Kommentar Linke an der Saar: Doppelschutz für Lafontaine
Lafontaine ist der Garant für den prognostizierten Erfolg - aber am Ende der Wegstrecke zu einer Koalition mit der SPD vielleicht auch der Stolperstein.
Z ornig waren die alten Männer auf dem doppelten Listenparteitag der Partei Die Linke/Saar am Sonnabend in Saarbrücken bestimmt nicht (mehr). Die uninspirierte Grundsatzrede von Oskar Lafontaine jedenfalls riss kaum einen der Parteigänger vom Sitz. Draußen im Foyer redeten die Mitglieder lieber über ihre tatsächlichen Probleme: Über Harz IV, über das fehlende Geld am Monatsende, über ihre schlecht bezahlten Jobs. Und darüber, dass es da oben auch bei der Linken offenbar nur noch um die Sicherung der Beute gehe: um die für sie alle fast unerreichbaren Mandate für die beiden Parlamente eben.

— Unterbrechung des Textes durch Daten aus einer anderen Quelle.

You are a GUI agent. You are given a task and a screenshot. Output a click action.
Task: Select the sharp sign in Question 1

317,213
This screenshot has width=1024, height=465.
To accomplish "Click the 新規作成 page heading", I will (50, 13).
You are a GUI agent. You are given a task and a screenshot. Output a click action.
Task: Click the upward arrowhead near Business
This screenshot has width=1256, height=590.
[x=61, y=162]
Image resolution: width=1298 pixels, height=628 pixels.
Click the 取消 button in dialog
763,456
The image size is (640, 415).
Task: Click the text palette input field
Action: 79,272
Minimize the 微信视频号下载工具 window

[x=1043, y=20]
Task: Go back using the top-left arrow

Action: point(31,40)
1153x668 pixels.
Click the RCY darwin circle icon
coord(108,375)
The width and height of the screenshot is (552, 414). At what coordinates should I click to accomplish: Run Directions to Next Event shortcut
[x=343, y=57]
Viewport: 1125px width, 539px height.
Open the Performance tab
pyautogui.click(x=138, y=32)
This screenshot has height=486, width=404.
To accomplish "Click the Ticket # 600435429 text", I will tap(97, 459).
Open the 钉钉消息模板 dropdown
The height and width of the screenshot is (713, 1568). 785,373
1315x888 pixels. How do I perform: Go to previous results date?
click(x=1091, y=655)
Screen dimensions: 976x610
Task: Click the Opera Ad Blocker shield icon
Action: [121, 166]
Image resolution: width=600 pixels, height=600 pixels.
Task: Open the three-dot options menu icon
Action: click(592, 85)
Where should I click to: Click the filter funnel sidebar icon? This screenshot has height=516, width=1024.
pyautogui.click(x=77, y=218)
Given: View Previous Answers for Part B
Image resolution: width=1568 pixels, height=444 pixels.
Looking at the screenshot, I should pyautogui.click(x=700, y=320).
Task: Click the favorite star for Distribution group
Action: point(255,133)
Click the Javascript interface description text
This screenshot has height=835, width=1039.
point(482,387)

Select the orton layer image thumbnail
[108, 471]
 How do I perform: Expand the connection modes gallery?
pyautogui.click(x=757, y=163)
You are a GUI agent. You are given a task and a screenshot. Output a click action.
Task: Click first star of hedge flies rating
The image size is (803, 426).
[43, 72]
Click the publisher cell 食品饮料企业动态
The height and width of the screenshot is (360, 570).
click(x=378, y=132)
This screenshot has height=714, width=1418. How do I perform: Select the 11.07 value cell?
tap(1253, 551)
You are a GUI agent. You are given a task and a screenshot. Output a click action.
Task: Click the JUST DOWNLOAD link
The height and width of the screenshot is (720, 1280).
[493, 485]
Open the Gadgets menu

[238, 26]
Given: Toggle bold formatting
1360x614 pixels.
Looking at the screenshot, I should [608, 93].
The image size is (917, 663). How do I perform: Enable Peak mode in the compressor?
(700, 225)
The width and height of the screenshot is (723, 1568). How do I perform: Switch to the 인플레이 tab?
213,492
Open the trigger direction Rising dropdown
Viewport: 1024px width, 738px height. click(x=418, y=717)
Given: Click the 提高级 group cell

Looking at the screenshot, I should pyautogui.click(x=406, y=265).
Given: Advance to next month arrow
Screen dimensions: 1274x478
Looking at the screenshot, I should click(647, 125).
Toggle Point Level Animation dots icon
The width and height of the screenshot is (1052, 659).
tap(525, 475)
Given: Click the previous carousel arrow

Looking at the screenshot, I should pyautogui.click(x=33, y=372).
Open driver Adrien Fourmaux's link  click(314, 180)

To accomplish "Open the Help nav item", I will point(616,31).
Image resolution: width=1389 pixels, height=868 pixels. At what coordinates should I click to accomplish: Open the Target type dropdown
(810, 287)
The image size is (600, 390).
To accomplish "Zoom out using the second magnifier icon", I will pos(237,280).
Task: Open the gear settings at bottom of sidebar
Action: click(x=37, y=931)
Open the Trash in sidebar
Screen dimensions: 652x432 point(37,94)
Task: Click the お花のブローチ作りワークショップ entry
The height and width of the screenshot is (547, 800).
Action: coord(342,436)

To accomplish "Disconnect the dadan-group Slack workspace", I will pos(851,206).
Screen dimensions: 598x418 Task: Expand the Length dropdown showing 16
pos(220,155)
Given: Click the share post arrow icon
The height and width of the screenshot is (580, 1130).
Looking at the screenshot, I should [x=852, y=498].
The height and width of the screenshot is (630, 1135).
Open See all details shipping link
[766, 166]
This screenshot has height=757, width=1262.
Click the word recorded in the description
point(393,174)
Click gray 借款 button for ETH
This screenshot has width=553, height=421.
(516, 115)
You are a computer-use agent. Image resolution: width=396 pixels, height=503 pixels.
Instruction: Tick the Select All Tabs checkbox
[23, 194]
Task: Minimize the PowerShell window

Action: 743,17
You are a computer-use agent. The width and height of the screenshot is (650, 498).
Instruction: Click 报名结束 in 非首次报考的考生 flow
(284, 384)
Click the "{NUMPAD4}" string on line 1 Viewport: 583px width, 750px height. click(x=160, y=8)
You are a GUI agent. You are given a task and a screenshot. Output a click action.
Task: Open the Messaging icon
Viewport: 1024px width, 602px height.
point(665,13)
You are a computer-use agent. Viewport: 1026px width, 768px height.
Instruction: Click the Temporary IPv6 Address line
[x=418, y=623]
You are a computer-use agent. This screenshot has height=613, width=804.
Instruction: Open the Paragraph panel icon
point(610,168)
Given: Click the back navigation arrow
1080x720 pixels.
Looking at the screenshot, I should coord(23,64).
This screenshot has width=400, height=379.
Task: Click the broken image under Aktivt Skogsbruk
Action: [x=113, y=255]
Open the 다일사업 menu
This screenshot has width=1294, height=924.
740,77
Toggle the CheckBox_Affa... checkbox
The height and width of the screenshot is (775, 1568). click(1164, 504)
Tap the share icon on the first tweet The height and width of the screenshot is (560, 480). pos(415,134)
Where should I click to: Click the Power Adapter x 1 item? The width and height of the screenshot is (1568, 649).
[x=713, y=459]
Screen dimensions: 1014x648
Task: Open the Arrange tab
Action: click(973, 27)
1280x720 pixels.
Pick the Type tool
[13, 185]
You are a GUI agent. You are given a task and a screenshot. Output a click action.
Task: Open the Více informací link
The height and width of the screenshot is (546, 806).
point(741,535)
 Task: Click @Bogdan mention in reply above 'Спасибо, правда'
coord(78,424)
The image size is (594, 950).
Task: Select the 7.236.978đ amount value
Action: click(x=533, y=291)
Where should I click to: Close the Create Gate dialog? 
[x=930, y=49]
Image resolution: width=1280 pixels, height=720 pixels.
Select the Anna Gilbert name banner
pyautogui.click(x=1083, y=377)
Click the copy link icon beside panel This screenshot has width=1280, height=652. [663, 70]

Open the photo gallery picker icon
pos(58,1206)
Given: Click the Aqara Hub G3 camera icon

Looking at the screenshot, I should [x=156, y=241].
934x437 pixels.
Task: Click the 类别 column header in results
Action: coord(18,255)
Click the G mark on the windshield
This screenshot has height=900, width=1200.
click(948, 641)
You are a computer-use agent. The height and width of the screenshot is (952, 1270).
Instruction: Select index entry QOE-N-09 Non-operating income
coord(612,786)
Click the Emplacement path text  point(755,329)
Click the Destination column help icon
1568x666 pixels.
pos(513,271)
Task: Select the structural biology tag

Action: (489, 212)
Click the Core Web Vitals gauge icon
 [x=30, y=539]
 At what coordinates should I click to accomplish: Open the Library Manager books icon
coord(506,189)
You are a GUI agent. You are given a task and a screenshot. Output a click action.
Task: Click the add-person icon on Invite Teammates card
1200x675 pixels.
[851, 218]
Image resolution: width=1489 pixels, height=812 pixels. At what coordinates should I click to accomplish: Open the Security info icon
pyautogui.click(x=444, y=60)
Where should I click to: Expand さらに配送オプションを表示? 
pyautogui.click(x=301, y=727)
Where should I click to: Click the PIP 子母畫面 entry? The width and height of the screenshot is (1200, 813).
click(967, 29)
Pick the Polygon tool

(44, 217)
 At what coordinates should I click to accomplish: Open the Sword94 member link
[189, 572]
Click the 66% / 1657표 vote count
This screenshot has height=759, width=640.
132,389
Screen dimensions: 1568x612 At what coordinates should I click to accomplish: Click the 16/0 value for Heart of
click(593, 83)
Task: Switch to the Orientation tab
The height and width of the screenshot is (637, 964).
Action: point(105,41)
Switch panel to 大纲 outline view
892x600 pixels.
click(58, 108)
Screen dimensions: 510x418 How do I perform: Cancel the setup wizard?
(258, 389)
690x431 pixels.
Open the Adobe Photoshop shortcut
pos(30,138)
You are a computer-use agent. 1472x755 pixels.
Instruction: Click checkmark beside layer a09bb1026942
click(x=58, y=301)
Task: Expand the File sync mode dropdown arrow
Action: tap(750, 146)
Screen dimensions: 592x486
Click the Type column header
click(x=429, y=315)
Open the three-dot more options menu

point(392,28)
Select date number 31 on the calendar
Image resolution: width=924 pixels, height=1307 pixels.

Dass Lafontaine sich absichern will und deshalb - neben der Spitzenkandidatur für den Landtag - jetzt auch auf der Bundestagsliste Saar ganz vorne steht, gefällt vielen an der Basis nicht. Offene Kritik daran gibt es freilich nicht - da werden lieber andere mit gleichen Ambitionen abgestraft.
Denn Lafontaine ist sakrosankt. Jedes Mitglied der Linken an der Saar weiß ganz genau, dass die Träume von einer Regierungsbeteiligung, von einer Linkspartei auf Augenhöhe mit der SPD erstmals in einem Bundesland im Westen ohne Lafontaine nur Schäume wären. Lafontaine ist der Garant für den prognostizierten Erfolg - aber am Ende der Wegstrecke zu einer Koalition mit der SPD vielleicht auch der Stolperstein.
Geht die Linke vor der SPD von Heiko Maas durchs Ziel und reicht es dann tatsächlich für ein Linksbündnis an der Saar, will Lafontaine (wieder) Ministerpräsident werden - Maas aber nicht Vize unter ihm. Maas kann dann mit der CDU noch in die große Koalition - Lafontaine aber mit niemandem.
Oppositionsführer will Lafontaine aber nicht werden. Hat die SPD die Nase vorn, wird Lafontaine sein Landtagsmandat annehmen, jedoch nur, um bei den Koalitionsverhandlungen dabei sein zu können - den Vize unter Maas will er auch nicht geben.
Der Ausweg in beiden Fällen: der Bundestag. Es wäre ehrlicher, genau das gleich zu sagen.